Requirements
Extract from the material below everything from the line containing "Click the lower silver blade in item icon" down to the line containing "I will coord(68,92).", both lines included, and copy it without any change.

Supplied information
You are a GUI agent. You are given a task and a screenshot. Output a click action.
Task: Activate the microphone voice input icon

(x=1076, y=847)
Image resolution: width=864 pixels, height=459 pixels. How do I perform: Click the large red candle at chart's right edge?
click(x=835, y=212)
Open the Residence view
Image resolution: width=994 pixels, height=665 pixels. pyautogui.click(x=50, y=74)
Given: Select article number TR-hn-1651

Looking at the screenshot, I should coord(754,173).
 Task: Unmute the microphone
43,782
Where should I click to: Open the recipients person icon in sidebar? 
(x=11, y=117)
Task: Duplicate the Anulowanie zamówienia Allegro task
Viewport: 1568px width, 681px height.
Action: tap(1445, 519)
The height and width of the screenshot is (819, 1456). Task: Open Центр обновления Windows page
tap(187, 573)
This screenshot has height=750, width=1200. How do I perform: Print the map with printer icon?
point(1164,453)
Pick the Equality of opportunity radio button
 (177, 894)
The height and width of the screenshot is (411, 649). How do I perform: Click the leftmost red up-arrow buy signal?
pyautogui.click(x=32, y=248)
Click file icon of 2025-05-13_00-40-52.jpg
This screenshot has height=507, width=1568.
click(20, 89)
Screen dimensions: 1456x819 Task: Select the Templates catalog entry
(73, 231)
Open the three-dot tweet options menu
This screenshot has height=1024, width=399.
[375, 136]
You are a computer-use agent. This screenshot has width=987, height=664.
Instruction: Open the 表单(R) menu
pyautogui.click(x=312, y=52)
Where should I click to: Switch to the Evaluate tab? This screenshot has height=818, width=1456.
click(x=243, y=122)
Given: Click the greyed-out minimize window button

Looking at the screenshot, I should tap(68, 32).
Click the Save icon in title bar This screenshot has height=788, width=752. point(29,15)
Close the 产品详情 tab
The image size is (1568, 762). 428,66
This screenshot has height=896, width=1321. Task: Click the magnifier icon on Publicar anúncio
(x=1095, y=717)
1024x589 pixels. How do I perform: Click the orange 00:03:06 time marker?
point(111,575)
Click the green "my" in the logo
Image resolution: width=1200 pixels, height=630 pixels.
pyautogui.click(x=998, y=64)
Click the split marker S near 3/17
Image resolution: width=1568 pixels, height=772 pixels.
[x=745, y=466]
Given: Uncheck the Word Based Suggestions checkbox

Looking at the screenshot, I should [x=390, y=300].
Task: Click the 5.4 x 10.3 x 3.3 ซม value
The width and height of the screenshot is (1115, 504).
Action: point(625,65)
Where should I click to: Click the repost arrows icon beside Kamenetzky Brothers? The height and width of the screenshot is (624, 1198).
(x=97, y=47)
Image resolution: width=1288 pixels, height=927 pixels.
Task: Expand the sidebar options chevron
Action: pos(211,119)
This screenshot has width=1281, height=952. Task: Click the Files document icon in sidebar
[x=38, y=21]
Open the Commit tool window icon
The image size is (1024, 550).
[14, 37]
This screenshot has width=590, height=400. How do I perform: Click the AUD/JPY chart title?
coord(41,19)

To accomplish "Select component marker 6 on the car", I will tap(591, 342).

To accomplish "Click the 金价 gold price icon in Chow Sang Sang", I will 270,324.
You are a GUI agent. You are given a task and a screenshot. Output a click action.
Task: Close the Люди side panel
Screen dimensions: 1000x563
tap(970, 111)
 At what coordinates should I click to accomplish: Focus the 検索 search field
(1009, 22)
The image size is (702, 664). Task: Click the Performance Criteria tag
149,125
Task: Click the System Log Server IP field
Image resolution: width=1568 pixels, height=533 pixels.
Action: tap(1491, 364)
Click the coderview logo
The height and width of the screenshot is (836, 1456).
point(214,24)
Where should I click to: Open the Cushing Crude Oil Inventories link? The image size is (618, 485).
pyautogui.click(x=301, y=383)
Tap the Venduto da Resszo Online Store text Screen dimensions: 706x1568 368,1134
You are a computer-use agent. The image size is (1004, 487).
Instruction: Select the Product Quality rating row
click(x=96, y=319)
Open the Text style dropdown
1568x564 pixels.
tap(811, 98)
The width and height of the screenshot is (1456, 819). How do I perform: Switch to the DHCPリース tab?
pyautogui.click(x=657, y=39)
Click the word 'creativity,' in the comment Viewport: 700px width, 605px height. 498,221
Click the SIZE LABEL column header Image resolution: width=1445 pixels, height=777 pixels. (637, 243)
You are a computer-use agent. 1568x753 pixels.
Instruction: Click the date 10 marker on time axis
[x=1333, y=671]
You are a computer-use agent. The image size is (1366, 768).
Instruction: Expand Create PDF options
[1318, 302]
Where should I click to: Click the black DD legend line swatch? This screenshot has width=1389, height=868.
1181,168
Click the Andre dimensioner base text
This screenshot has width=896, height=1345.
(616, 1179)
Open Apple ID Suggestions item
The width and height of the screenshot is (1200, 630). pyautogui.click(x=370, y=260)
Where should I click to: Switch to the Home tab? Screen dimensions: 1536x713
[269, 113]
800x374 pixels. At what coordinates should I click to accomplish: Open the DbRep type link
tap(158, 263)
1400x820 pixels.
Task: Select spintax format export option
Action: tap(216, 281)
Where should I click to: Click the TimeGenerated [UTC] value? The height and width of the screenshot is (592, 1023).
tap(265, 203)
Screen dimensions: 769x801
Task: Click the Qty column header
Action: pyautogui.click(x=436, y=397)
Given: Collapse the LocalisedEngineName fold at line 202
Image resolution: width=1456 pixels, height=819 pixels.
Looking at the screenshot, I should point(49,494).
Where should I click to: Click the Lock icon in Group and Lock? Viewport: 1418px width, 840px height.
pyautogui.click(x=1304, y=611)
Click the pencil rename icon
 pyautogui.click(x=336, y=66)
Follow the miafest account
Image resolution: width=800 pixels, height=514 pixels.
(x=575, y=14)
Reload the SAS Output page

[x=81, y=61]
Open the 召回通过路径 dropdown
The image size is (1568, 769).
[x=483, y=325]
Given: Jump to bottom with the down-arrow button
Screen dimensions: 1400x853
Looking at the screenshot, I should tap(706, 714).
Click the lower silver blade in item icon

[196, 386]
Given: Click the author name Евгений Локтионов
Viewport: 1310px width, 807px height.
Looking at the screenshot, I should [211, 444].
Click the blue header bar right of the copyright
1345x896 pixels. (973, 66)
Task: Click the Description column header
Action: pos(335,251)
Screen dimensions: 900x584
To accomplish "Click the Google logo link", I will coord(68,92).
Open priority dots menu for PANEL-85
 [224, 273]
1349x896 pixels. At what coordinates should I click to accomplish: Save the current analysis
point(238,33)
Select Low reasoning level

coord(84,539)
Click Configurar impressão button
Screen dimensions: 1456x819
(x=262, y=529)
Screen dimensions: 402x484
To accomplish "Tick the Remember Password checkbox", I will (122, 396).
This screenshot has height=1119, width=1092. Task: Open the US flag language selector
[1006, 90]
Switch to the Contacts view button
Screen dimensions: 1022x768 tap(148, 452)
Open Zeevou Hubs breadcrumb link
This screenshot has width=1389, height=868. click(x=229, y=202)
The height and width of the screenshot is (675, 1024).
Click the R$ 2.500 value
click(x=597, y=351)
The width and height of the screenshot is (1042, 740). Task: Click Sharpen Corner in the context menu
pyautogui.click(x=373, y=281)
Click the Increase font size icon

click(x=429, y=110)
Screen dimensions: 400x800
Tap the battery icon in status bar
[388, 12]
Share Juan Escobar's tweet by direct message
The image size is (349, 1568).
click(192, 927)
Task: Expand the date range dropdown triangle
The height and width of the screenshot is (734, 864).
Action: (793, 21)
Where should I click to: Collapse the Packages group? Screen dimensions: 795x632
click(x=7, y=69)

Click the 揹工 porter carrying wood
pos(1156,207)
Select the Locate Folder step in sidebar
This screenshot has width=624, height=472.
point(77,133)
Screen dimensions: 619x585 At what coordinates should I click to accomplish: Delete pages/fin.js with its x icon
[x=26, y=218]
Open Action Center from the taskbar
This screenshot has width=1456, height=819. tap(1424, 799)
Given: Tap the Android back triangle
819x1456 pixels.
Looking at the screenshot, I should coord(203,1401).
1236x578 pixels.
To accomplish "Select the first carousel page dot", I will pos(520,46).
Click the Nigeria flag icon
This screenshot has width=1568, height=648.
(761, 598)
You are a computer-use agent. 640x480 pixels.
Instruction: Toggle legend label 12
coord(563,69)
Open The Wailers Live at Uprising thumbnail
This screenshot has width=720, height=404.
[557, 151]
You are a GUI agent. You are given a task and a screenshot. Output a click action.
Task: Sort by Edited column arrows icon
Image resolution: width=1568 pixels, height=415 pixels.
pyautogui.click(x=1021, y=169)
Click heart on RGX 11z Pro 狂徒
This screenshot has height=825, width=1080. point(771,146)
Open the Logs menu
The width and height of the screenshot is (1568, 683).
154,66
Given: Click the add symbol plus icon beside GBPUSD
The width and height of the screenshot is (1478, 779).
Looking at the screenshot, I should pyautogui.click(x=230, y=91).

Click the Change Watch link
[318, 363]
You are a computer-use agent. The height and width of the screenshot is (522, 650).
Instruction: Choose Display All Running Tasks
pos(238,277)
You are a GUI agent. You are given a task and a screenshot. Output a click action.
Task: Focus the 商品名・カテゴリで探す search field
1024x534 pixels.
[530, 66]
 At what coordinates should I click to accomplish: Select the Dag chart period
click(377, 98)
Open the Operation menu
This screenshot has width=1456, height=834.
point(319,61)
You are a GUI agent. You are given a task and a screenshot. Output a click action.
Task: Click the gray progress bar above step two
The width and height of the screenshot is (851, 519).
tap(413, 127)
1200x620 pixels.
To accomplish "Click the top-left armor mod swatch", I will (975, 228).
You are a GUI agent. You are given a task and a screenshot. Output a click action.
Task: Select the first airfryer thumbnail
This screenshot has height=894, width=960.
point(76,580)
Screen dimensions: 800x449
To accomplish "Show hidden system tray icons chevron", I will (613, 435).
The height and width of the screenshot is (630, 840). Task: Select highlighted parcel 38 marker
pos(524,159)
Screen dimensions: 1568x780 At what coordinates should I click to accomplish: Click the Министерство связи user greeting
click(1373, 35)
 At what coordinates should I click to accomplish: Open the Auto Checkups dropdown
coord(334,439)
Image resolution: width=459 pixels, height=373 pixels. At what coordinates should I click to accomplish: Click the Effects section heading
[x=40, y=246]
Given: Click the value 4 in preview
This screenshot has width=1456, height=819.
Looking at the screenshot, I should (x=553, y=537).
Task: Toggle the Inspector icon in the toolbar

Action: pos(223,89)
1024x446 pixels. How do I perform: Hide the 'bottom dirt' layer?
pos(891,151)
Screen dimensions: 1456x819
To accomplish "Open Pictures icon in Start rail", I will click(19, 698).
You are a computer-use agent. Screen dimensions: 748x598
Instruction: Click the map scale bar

Worked solution
Click the lower silver blade in item icon

[196, 386]
Given: Click the author name Евгений Локтионов
Viewport: 1310px width, 807px height.
Looking at the screenshot, I should [211, 444].
Click the blue header bar right of the copyright
1345x896 pixels. (973, 66)
Task: Click the Description column header
Action: pos(335,251)
Screen dimensions: 900x584
To accomplish "Click the Google logo link", I will coord(68,92).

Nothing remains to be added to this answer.